▶ _Text excerpt_:
Based on recent molecular data,^6,7 the new WHO and International Consensus Classification 2022 classifications^8,9 distinguish HGBL-DH MYC-BCL6 from HGBL-DH MYC-BCL2 and HGBL-TH. Indeed, HGBL-DH MYC-BCL6 is a more heterogeneous entity than HGBL-DH MYC-BCL2 and is excluded from the group of HGBLs in the WHO classification.⁸ These new classifications also caution about the subjective nature of assignment, with HGBL-NOS being a diagnosis of exclusion.

Unfortunately, there is a high rate of refractory or relapsed HGBL after standard immuno-chemotherapy based on R-CHOP (rituximab, cyclophosphamide, doxorubicin, Oncovin [vincristine], and prednisone)/CHOP (cyclophosphamide, doxorubicin, Oncovin [vincristine], and prednisone)–like regimens. In a large study evaluating the treatment of HGBL-DH and HGBL-TH, 2-year and 4-year progression-free survival (PFS) rates were 40% and 28% with R-CHOP, respectively. It is not clear whether intensive regimen could improve survival of HGBL.¹⁰ These chemotherapy-refractory and rapidly progressing diseases often represent a therapeutic challenge. Chimeric antigen receptor (CAR) T-cell therapy targeting CD19 is now the standard of care for LBCL that relapses after 2 lines of treatment or refractory or relapsed early after 1 line of treatment.^11-15 However, the efficacy of CAR T cells in HGBL is not well-known, especially in real-life settings.¹⁶ Indeed, the complete characterization of LBCL (which requires a fluorescence in situ hybridization [FISH] study at diagnosis) is not always routinely performed; thus, the number of HGBL cases is often underestimated. Additionally, because of their often rapid progression, these diseases are underrepresented in clinical trials. Indeed, even in a recent first-line phase 3 trial conducted on LBCL, FISH testing for MYC rearrangement was performed at diagnosis for only 50.7% of the patients.¹⁷ In trials designed for patients with high-risk disease (international prognostic index [IPI] 2-5), the HGBL population is lower than expected, ranging from 3% to 6.8%, depending on the study.^18,19 

The objective of this retrospective multicenter real-life study was, therefore, to evaluate the efficacy of CAR T cells in a population of HGBL compared with LBCL. Only cases studied by FISH were included.

▶ _What to do_:
Can you condense the paragraph in the text excerpt that begins "Unfortunately, there is a high rate" into a short list that keeps its main facts?

▶ _Given data_:
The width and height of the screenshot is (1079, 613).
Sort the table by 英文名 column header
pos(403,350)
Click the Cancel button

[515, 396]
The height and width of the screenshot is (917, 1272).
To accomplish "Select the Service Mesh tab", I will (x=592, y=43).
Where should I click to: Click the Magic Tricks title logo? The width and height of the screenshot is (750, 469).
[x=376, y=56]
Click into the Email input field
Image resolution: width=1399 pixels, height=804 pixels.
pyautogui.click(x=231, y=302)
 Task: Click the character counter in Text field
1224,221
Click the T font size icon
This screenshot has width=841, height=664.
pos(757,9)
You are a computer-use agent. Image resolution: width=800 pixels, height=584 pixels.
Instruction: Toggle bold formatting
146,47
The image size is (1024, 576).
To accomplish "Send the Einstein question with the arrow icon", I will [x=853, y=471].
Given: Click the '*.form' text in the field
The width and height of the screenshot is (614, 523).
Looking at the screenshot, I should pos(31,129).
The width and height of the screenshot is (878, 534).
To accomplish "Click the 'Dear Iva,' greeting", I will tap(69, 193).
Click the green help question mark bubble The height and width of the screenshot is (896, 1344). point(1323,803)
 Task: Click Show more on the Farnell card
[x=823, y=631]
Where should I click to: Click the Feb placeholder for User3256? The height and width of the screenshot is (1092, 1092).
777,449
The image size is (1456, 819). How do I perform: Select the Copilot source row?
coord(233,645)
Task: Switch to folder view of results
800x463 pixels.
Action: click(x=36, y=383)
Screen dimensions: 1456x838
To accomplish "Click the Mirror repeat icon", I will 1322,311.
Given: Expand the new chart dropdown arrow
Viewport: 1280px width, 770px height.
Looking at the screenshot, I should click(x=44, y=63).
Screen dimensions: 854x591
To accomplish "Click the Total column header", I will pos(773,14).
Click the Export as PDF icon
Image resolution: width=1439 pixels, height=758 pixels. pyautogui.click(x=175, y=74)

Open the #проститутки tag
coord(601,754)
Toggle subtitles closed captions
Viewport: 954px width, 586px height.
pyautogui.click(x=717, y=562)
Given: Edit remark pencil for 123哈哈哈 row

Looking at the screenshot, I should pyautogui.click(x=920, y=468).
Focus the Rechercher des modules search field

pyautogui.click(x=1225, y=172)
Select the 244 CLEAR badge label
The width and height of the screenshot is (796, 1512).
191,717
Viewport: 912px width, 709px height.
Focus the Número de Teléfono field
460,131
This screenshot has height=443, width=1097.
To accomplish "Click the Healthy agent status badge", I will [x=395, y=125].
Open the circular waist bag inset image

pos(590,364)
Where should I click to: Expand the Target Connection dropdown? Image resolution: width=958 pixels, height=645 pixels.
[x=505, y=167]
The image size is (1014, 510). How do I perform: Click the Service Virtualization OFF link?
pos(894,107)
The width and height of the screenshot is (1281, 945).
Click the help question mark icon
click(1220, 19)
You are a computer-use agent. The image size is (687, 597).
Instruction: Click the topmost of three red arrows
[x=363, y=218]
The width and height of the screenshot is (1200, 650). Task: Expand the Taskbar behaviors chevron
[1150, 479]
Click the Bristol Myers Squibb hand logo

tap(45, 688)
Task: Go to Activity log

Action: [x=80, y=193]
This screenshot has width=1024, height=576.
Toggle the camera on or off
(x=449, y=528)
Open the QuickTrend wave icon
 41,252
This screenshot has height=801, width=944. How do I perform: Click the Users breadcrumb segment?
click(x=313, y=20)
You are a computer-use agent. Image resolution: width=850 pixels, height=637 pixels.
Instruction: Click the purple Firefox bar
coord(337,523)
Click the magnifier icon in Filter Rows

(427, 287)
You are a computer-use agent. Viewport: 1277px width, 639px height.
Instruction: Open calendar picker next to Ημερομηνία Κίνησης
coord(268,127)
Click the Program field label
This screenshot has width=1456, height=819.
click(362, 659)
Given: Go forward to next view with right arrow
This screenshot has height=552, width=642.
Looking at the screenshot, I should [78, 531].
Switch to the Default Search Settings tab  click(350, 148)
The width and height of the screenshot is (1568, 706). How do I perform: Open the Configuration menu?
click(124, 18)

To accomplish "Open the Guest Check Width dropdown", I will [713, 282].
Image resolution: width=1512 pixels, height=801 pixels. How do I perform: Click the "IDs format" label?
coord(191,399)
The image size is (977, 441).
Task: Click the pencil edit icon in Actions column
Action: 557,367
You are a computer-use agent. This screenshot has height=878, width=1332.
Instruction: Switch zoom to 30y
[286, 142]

▶ _Result of the task_:
- HGBL often becomes refractory or relapses after standard R-CHOP/CHOP-like immuno-chemotherapy.
- In a large study of HGBL-DH and HGBL-TH, R-CHOP gave 2-year and 4-year progression-free survival rates of 40% and 28%.
- It is unclear whether an intensive regimen could improve survival in HGBL.
- CD19-targeted CAR T-cell therapy is now standard of care for LBCL that relapses after 2 lines of treatment, or is refractory or relapses early after 1 line.
- How well CAR T cells work in HGBL is not well known, especially in real-life settings.
- HGBL cases are often underestimated because the FISH study at diagnosis needed to fully characterize LBCL is not always done routinely.
- Because HGBL often progresses rapidly, it is underrepresented in clinical trials. A recent first-line phase 3 LBCL trial tested for MYC rearrangement by FISH in only 50.7% of patients. High-risk trials (IPI 2-5) included only 3% to 6.8% HGBL.